-- Begin Provided passage --

American E-scooter Startup, Unicorn Shuts Down And Becomes Bankrupt As It Had Spend All Its Money On Facebook Ads!
The electric scooter startup from the co-creator of gadget tracker Tile, Unicorn is shutting down operations after blowing all its cash on Facebook ads but only receiving 350 orders for its glossy white e-scooters, it claims. In an email to customers, the company says it lacks the resources to deliver any of its $699 two-wheelers, and won’t be issuing refunds “as we are completely out of funding.”
Unicorn CEO Nick Evans in a remorseful phone interview with Thailand Startup
News said the company had “totally failed as a business” and has also “spread the cost of this failure to you, the early customers that believed in us.”
The startup Unicorn emerged six months ago as part of a new crop of scooter startups hoping to capitalize on the popularity of dockless rental services like Bird and Lime, while also pitching itself as an affordable alternative to shared scooters. In addition to having a striking profile the all-white look was really something the scooter was loaded with a lot of high-tech bells and whistles, like GPS tracking and smartphone-enabled locking. Naturally it included integration with Tile, Evans’ other company, which uses Bluetooth to track lost items, like a wallet, keys, or phone.
Six later, Unicorn is no more. The company claims it sunk all its money into advertising and marketing, as well as loan repayments and other expenses, with little leftover for production and deliveries.
Unicorn said that they could have continued moving forward and taking more orders and that would continue to fund the business, and if they did that might have been able to deliver the product, but they also may have not been able to sell enough Unicorns, so by doing that they would be risking more people’s orders. So they made the very, very difficult decision to stop.
According to the startup, A huge portion of the revenue went toward paying for Facebook ads to bring traffic to the site. A portion also went to our manufacturer in the form of a down payment to build the scooters, but unfortunately that down payment cannot be redeemed for a portion of the scooters that we were planning to order. (Sorry but Thailand Startup News was giggling away at this…anyone hoping to generate business through facebook must be bloody stupid, facebook users are crap and facebook as a platform is simply extorting money with their filthy tricks and their conversion are simply low and too overpriced.)
According to Unicorn, the cost of the ads were just too expensive to build a sustainable business. And as the weather continued to get colder throughout the US and more scooters from other companies came on to the market, it became harder and harder to sell Unicorns, leading to a higher cost for ads and fewer customers.

-- End Provided passage --
-- Begin Record extracts --

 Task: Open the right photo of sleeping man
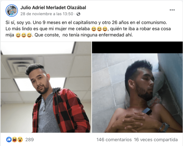tap(137, 87)
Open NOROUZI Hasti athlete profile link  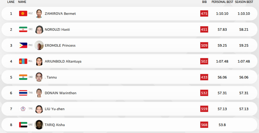[x=57, y=29]
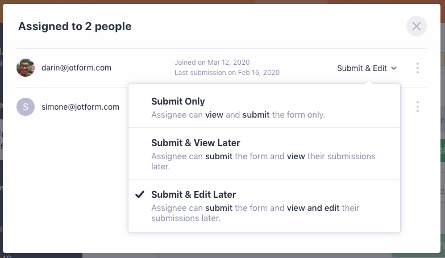Close the Assigned to 2 people dialog

[x=416, y=26]
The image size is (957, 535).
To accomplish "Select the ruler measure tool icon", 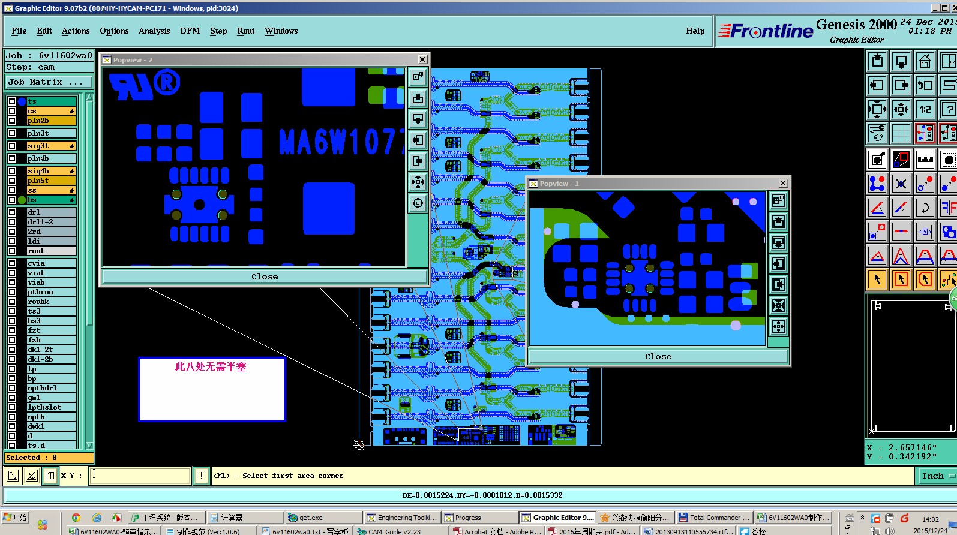I will [x=925, y=160].
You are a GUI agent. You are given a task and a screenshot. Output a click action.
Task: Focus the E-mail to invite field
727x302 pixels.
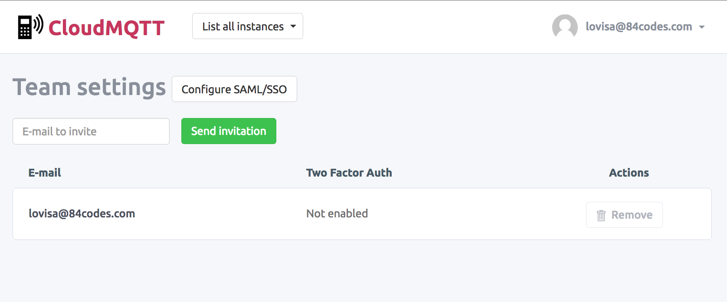pyautogui.click(x=91, y=131)
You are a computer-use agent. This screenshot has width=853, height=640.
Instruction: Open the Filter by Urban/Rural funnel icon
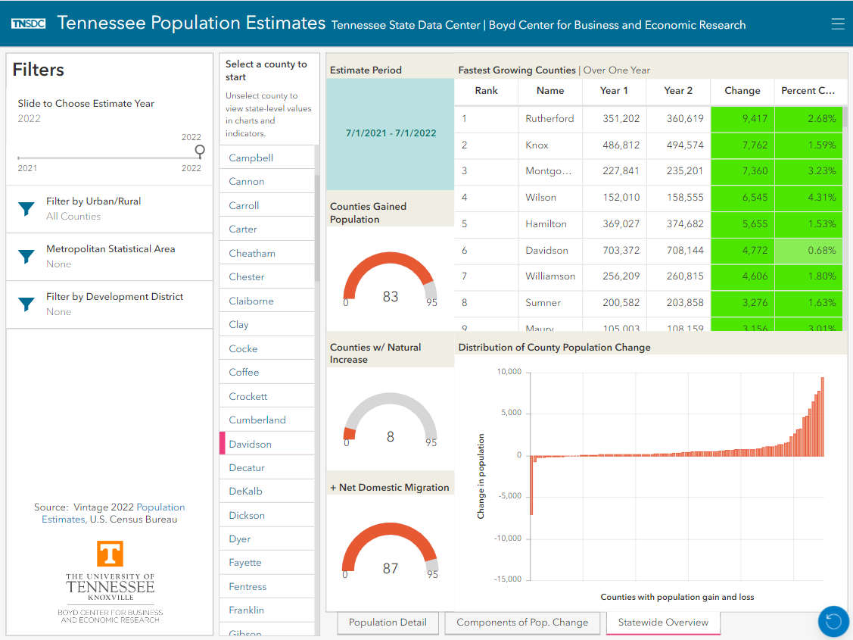click(x=26, y=209)
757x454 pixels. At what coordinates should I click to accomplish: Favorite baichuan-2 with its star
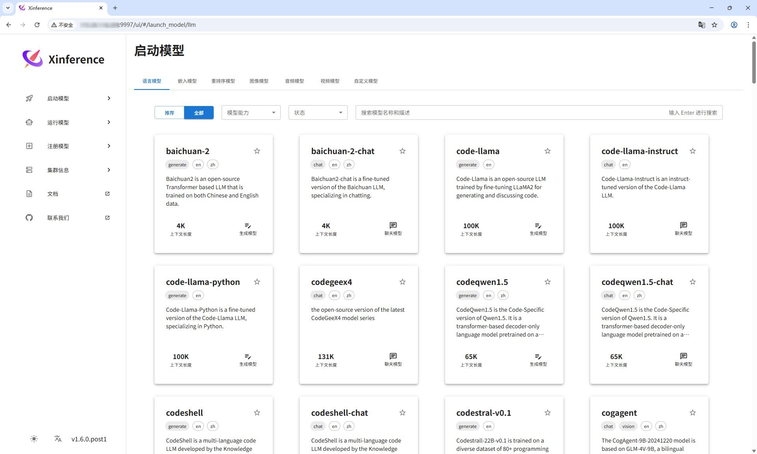tap(257, 151)
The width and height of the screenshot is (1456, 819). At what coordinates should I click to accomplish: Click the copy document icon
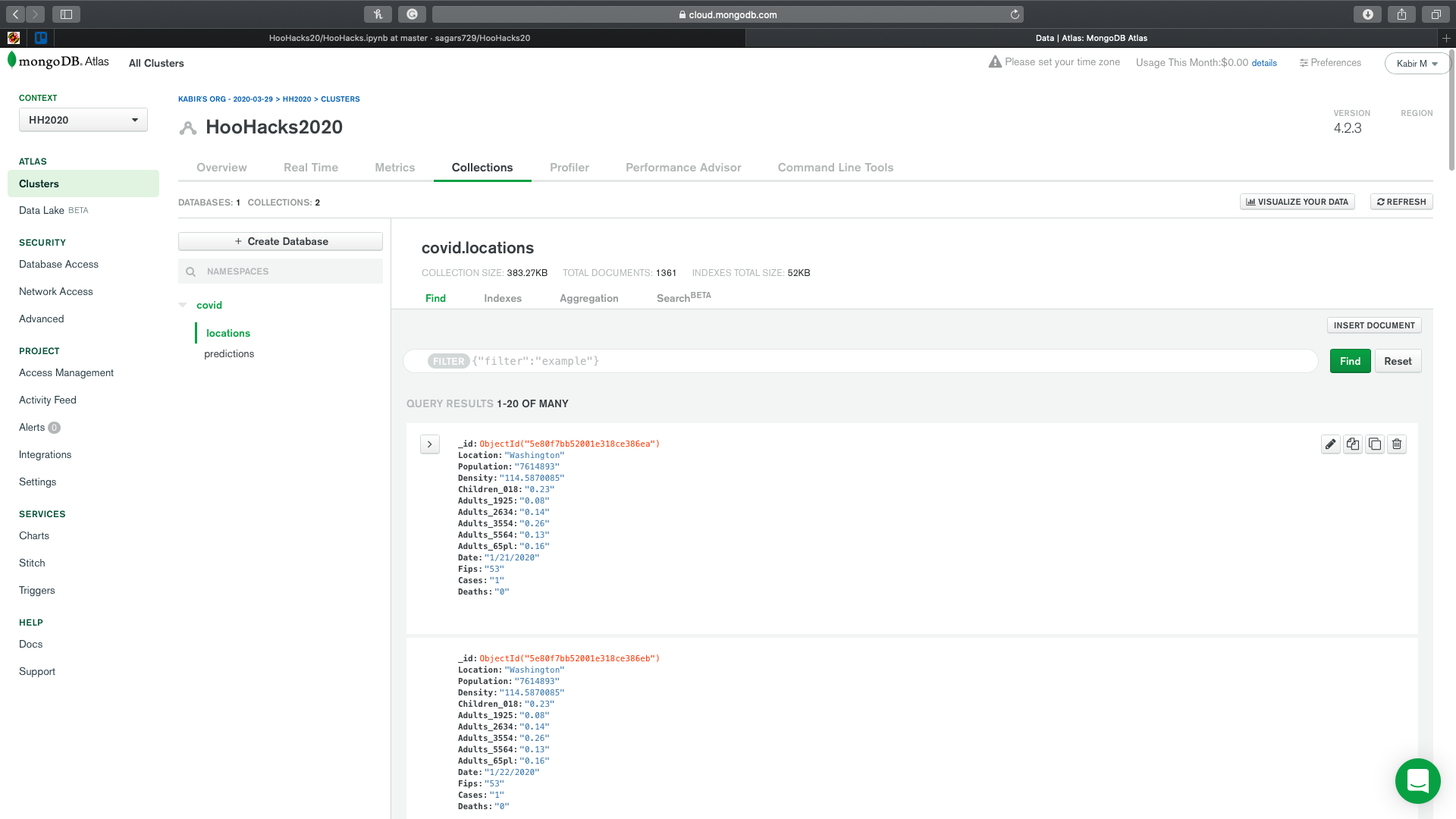tap(1353, 444)
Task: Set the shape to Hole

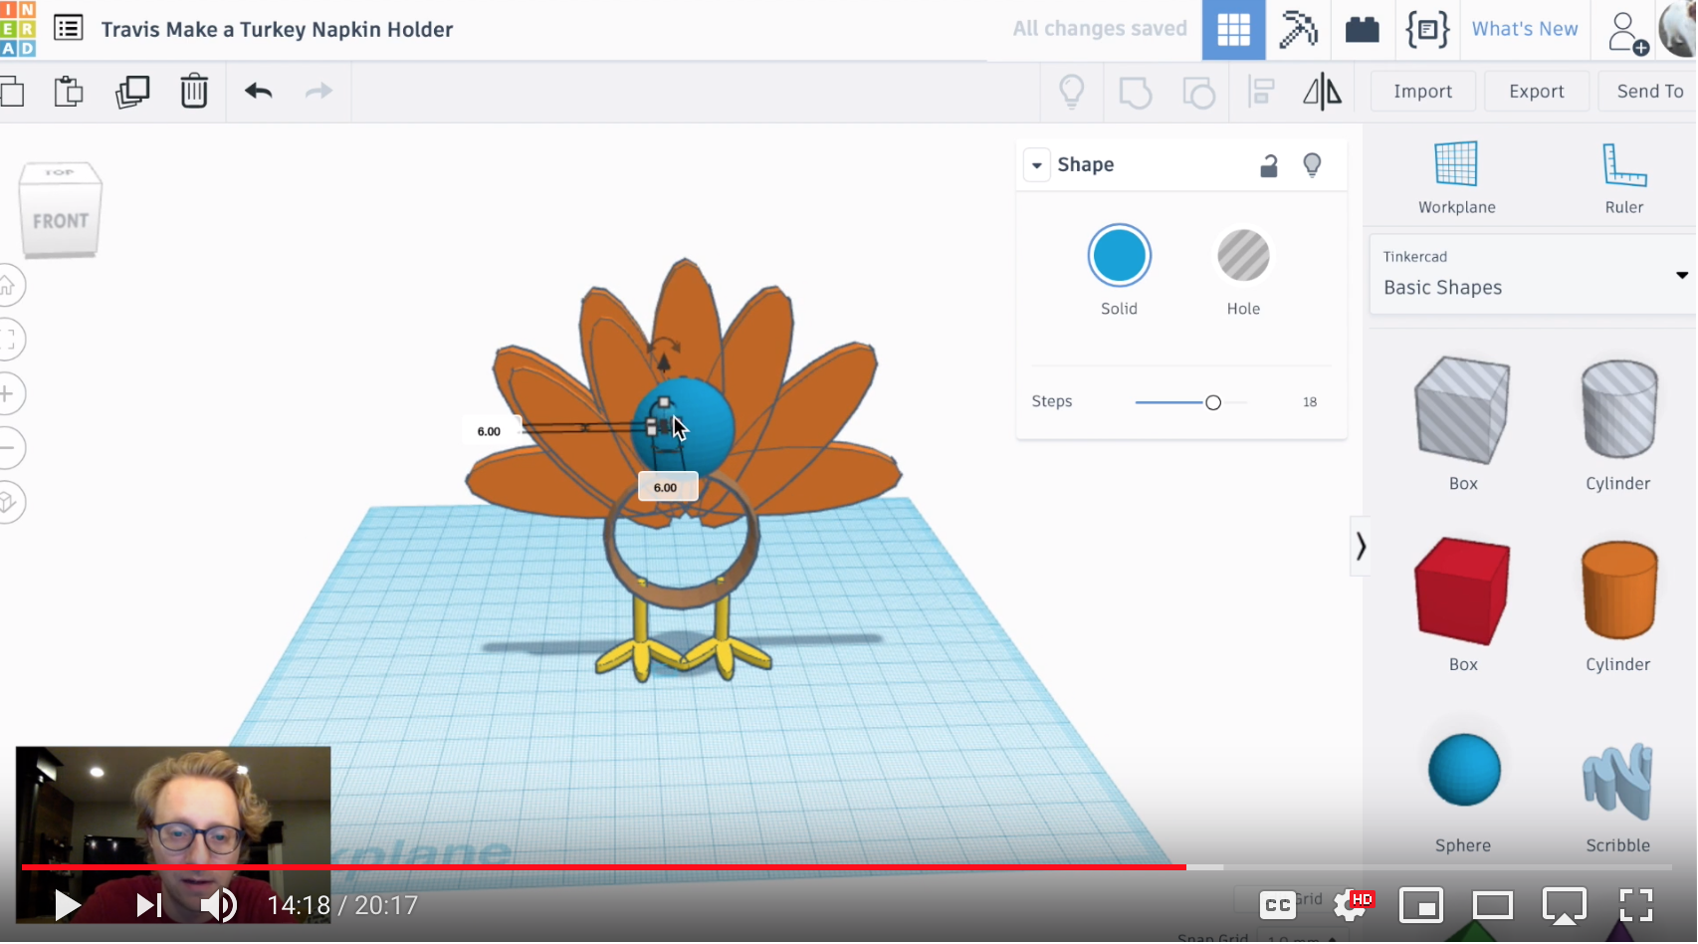Action: pos(1242,255)
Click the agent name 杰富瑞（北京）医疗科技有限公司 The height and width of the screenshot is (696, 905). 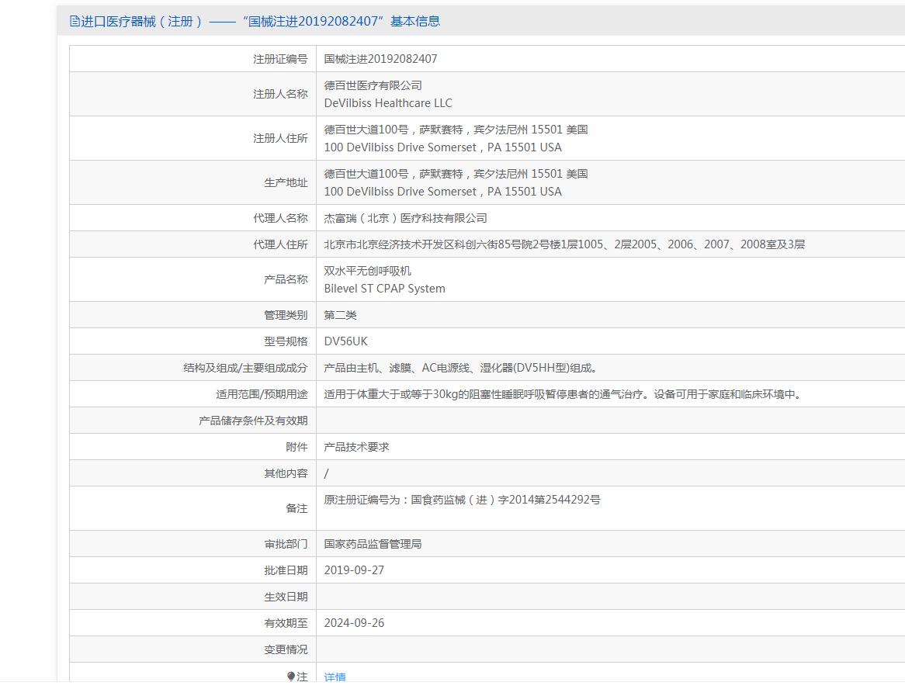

-- End Record extracts --

**Your tasks**.
1 > Answer these questions using the article about the Unicorn scooter startup:
(a) What was the price of each Unicorn scooter?
(b) How many orders did Unicorn receive for its scooters?
(c) What technology does Tile use to track lost items?
2 > Resume the article about the Unicorn scooter startup, picking up after its final sentence.
The listing has no connection to the article about the Unicorn scooter startup.

**Task-by-task results**.
1 >
(a) $699
(b) 350
(c) Bluetooth

2 >
The startup is working on selling its remaining assets in order to give partial refunds, but Evans warns that even this is “looking unlikely.”
Purchasers, as you can imagine, are pissed. “I am upset he basically robbed everyone of his customers and is closing without delivering any scooters,” Rebecca Buchholtz wrote in an email “This was my daughters Christmas gift and now I cannot get her any gift.”
“Personally, I find it shocking that someone like Nick Evans who has name recognition and clout in the tech community due to Tile, would operate in such a fraudulent way,” wrote Matt Furhman. Another customer, who said he is now out $998 after ordering two Unicorn scooters, called Evans “a thief.”
All customers have been advised to contact their credit card companies and dispute the charges from Unicorn.
Evans said the company had received only around 350 orders. “I feel horribly guilty that we left people with no scooters and no refunds,” he said. “We are working on something, but, yes, this seems unlikely.”
The startup Unicorn isn’t the only electric mobility startup to fall on hard times. Inboard Technology, an electric skateboard startup from Santa Cruz, California, is currently liquidating its intellectual property and assets after attempting to pivot to electric scooters. All 24 employees have been laid off.They too claimed that hey lost money on online advertising.
appear to have found some success through a more old-fashioned method of marketing: celebrity endorsements. Unagi’s e-scooter apparently is a hit with musicians like Kendrick Lamar, Chance the Rapper, Halsey, Steve Aoki and teen pop megastar Billie Eilish which has helped it raise $3.5 million in venture capital.
The electric scooter boom has been uneven for many startups. Big companies like Bird and Lime were able to stay afloat despite an unprofitable business model thanks to large infusions of capital from investors. But terrible unit economics, and the seasonal nature of the business, has made it difficult for smaller startups to gain a foothold. Companies like Unicorn, which sought to partner with China’s Segway/Ninebot on manufacturing (and whose Segway ES2 the scooter closely resembles), find themselves facing enormous upfront costs that are difficult to recoup without a swell of customer preorders. It’s also an example of how difficult it is for scooter companies who just take Chinese-made vehicles, paint them and give them a new badge, and some fancier add-ons, and then try to sell it in the US at a markup.
But important on all, people have to be wary of online marketing agencies who ask you to blow budgets on facebook ads etc. Its really not worth it these days, and sometimes old fashioned conventional marketing traits combined with some digital strategies might be more effective in scaling up a business.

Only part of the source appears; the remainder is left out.